Start of The input

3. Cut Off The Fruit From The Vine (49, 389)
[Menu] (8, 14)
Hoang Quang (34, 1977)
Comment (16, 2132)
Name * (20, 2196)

End of The input

Directions for this task:
Going through the material above, reproduce every line exactly.

Answer section:
3. Cut Off The Fruit From The Vine (49, 389)
[Menu] (8, 14)
Hoang Quang (34, 1977)
Comment (16, 2132)
Name * (20, 2196)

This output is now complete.